The thickness of the epidermis varies from 50 to 150 µm and is composed of five layers. From deep to superficial, these layers are [6,7]:
  • Basal layer (stratum germinativum)
  • Prickle layer (stratum spinosum)
  • Granular layer (stratum granulosum)
  • Stratum lucidum
  • Stratumcorneum.

1.1. Barrier Function of Stratum Corneum

The stratum corneum consists of a lipid matrix and 15–20 layers of flattened dead cells (corneocytes) embedded in this lipid matrix. This structure with 10–20 µm in thickness, which is called a “brick and mortar” model, constitutes a major barrier function of the stratum corneum (Figure 1). In this barrier layer, the ‘‘bricks’’ are terminally differentiated keratinocytes (corneocytes) composed mostly offilaggrin and a dense network of keratin macrofibrils, which is a protein that helps to keep the skin hydrated by preventing water evaporation and absorbing water. The corneocytes are surrounded by an insoluble cornified cell envelope which results in keratinization and is composed of a monolayer of ceramides. These cells are held together in the lipid matrix by corneodesmosomes, modified desmosomes from the uppermost nucleated epidermal layers. Also, intracellular humectants (natural moisturizing factors) that are essential for stratum corneum hydration, barrier homeostasis and desquamation localize in the corneocytes [8,9].
The ‘‘mortar’’ includes intercellular lipids arranged into lamellar layers consisting of cholesterol, free fatty acids, approximately ceramides (CERs) and sterol/wax esters. The intercellular lipid lamellar matrix of stratum corneum is essential for maintaining skin barrier function and preventing transepidermal water loss (TEWL) [1,10].
Besides the structures of the stratum corneum, the tight junctions attached to lateral walls of keratinocytes in the stratum granulosum have presented a secondary functional barrier in the skin. Also, these complex cell-cell junctions which are affected chemical, microbial or immunological barriers influence the stratum corneum barrier [11,12].

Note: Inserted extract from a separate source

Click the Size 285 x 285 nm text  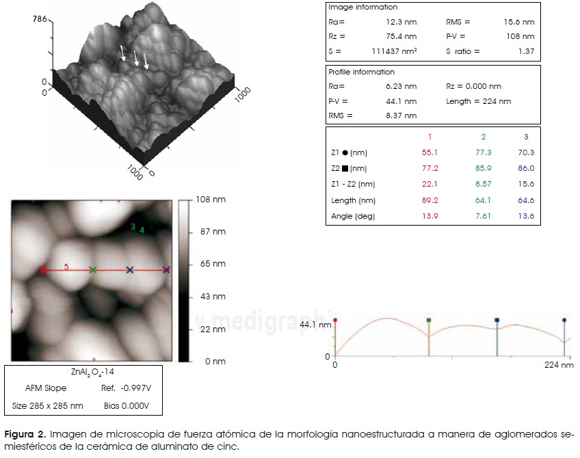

1.2. Relationship of Skin pH, Transepidermal Water Loss (TEWL) and Stratum Corneum Barrier

Skin pH: The “acid mantle” of the stratum corneum has been known since the 1920s [13]. In recent years, development of new technologies and animal models have implied that stratum corneum acidity is essential in many epidermal functions such as epidermal permeability barrier, epidermal anti-microbial barrier, integrity and cohesion of the stratum corneum. In addition, it has been reported that the barrier regeneration proceeds at an acidic skin pH, and conversely delays at a neutral skin pH [14], because b-glucocerebrosidase activity and lipid secretion through basal cell layers decrease reversibly in neutral skin pH, so the intercellular lipid lamellar matrix could not generate for an effective permeability barrier (Figure 2) [15].
Transepidermal Water Loss (TEWL): It has well known for many years that the stratum corneum prevents TEWL and hydrates corneocytes for continuity of enzymatic reactions enabling desquamation and its effective barrier characteristics [16,17]. The water acts as a plasticizer that imparts an elastic property to corneocyte proteins. When the water is deprived of the skin, the corneocyte proteins become more fragile and the skin tends to crack with the mechanical stress. Thus, the natural barrier of the stratum corneum is damaged with a decrease of skin hydration and an increase of TEWL [16]. However, this correlated relationship between skin hydration and TEWL only occurs in some skin disorders such as irritation and psoriasis. In the case of aged skin, the skin effectively maintains its barrier function despite the decrease of skin hydration, without a significant increase of TEWL values. Conversely, occlusion after hydration results in increased hydration and TEWL values, and damage of barrier function [15]. Considering these data, skin hydration and TEWL values are not indicators of stratum corneum integrity.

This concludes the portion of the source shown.